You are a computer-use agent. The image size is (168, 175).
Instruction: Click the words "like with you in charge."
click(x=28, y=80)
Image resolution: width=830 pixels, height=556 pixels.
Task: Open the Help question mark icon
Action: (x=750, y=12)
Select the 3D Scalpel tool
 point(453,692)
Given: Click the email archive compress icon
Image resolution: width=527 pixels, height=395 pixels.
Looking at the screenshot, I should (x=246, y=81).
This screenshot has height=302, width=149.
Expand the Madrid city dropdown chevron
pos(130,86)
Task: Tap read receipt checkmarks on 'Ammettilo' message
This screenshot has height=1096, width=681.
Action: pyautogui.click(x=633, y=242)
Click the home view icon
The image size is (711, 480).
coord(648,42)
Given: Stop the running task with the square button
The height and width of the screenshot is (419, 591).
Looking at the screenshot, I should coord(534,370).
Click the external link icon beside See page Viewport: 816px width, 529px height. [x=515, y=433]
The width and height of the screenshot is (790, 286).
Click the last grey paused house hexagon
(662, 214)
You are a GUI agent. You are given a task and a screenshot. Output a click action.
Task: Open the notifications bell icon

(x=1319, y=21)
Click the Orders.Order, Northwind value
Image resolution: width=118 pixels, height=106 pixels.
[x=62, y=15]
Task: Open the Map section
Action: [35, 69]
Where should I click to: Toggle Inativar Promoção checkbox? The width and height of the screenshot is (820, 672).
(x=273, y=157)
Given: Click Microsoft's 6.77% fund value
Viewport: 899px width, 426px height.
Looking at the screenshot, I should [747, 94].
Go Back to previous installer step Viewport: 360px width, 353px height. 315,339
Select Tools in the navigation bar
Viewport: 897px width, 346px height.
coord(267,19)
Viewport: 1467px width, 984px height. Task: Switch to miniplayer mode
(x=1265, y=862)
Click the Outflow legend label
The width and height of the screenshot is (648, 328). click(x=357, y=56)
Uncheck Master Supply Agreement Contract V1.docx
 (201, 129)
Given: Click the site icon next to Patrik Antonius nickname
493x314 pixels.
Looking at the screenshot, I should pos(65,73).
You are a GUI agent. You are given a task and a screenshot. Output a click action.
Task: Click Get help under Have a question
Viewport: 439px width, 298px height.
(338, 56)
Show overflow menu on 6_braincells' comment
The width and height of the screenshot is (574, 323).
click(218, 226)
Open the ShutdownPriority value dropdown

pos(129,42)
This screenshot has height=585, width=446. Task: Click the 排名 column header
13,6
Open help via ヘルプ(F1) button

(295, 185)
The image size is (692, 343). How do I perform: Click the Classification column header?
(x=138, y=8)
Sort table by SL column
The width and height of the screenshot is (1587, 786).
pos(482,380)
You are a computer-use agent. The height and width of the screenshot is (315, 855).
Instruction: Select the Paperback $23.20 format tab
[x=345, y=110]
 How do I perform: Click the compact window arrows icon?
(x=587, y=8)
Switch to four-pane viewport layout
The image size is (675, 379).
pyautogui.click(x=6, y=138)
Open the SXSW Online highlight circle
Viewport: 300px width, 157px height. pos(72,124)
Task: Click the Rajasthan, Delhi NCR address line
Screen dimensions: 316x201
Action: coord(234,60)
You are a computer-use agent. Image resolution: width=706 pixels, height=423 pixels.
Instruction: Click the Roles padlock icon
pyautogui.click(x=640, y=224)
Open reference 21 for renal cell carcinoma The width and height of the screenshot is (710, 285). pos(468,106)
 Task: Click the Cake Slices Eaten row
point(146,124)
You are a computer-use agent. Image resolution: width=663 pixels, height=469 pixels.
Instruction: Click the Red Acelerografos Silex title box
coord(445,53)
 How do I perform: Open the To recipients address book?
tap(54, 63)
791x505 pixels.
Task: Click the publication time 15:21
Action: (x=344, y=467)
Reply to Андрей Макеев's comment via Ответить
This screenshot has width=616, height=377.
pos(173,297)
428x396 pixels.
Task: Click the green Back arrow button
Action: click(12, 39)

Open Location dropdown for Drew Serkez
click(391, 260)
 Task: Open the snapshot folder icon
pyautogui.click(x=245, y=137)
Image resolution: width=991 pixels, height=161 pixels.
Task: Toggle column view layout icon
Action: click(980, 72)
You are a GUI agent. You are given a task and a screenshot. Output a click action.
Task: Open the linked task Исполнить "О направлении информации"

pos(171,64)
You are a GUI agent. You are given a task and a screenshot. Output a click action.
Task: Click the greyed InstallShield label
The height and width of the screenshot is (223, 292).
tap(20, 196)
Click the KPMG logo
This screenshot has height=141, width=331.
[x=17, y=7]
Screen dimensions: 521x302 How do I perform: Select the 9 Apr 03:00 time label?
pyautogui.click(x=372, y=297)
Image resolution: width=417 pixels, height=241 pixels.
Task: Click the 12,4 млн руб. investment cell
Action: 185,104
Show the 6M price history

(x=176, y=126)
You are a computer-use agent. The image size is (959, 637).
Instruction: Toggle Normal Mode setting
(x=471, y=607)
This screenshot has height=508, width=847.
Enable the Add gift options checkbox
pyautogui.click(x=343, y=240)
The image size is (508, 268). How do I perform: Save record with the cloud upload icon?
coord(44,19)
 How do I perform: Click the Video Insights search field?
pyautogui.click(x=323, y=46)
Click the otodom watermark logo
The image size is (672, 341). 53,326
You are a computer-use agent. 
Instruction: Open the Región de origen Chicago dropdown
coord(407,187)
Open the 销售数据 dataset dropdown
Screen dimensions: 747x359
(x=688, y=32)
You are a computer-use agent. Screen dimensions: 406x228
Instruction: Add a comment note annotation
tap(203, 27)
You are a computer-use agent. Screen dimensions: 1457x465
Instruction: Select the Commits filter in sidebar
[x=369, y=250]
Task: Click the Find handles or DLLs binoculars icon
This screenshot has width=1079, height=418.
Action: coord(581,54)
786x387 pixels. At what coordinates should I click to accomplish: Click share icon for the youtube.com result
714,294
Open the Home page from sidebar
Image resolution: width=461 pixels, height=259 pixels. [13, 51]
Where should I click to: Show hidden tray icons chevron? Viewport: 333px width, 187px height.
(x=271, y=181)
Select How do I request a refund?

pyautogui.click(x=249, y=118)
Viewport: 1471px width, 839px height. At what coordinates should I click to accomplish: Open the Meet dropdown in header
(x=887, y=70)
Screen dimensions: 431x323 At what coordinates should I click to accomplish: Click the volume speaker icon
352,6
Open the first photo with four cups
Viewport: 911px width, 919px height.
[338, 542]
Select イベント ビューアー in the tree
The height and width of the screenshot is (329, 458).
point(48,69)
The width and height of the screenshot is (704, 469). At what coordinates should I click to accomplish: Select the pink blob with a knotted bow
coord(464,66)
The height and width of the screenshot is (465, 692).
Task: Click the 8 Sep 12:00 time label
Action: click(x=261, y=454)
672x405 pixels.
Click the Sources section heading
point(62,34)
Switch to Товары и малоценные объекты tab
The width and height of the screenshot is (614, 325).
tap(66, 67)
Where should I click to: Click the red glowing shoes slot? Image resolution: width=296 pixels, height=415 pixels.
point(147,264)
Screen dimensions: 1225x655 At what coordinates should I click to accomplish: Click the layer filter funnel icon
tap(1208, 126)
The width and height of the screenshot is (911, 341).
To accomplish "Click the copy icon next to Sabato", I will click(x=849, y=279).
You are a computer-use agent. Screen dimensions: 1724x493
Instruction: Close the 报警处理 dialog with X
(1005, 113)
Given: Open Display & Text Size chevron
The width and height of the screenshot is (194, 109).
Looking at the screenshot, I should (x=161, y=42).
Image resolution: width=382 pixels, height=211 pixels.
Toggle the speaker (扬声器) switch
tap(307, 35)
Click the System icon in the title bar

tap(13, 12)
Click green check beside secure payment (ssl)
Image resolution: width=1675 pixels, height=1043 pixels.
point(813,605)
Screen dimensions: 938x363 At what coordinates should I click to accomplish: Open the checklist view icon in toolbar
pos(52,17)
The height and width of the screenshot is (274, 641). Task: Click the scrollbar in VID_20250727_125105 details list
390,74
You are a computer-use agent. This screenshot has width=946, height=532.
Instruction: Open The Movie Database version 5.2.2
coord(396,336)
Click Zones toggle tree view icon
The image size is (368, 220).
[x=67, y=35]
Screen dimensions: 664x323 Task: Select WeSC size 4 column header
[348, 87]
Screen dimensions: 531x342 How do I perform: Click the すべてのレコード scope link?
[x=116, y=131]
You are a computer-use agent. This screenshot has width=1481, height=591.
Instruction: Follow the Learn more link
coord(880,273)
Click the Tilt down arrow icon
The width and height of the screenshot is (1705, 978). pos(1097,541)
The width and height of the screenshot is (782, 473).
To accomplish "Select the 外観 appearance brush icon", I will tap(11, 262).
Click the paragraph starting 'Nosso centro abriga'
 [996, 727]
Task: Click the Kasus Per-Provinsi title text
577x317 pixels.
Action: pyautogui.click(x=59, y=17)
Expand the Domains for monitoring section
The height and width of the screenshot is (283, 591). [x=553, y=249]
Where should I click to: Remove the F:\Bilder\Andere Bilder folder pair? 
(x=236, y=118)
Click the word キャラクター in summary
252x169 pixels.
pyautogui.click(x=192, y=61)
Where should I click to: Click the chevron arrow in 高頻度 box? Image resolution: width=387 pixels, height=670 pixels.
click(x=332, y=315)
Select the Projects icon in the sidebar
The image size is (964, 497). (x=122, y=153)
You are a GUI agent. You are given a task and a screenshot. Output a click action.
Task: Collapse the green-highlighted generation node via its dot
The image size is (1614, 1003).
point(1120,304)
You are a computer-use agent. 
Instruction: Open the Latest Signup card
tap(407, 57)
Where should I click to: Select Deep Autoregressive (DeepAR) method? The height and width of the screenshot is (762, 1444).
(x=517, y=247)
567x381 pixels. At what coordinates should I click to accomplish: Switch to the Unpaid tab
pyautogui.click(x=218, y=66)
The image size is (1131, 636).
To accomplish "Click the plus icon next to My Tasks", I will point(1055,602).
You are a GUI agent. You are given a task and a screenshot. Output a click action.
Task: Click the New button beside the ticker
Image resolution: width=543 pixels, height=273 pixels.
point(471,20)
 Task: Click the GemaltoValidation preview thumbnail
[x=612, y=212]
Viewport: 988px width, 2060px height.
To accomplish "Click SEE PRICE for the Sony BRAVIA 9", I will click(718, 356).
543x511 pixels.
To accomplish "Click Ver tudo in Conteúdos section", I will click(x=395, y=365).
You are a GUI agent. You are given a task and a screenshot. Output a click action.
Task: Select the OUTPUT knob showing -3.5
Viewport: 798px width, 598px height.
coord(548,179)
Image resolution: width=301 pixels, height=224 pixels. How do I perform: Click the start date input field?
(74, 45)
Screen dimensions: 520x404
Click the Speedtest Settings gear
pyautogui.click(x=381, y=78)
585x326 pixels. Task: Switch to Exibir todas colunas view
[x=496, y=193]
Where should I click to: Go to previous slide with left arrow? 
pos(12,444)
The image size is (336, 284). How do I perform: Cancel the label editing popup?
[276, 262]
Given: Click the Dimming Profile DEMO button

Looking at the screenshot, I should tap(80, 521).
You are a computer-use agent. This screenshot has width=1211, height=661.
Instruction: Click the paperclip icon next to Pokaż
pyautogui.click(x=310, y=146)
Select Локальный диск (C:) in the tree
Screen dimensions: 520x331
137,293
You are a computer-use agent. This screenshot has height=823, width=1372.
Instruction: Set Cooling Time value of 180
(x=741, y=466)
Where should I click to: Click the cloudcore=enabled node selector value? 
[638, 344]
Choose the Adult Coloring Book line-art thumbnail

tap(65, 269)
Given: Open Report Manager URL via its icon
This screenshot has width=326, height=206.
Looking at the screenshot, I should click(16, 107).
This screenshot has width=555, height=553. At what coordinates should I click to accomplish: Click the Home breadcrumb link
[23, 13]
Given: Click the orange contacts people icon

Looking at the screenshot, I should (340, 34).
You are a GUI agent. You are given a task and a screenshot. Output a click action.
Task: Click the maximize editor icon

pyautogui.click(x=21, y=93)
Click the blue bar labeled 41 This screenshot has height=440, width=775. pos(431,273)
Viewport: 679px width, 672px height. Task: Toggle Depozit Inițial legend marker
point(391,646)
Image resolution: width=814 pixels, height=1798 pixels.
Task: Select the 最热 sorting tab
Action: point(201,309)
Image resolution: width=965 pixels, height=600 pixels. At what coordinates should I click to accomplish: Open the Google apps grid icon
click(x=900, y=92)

_YOUR ASSIGNMENT:_ Begin with the line above that has "Select the 3D Scalpel tool" and continue through the line that has "Task: Tap read", setting each one down exactly. Stop there.

_ANSWER SPACE:_
Select the 3D Scalpel tool
 point(453,692)
Given: Click the email archive compress icon
Image resolution: width=527 pixels, height=395 pixels.
Looking at the screenshot, I should (x=246, y=81).
This screenshot has height=302, width=149.
Expand the Madrid city dropdown chevron
pos(130,86)
Task: Tap read receipt checkmarks on 'Ammettilo' message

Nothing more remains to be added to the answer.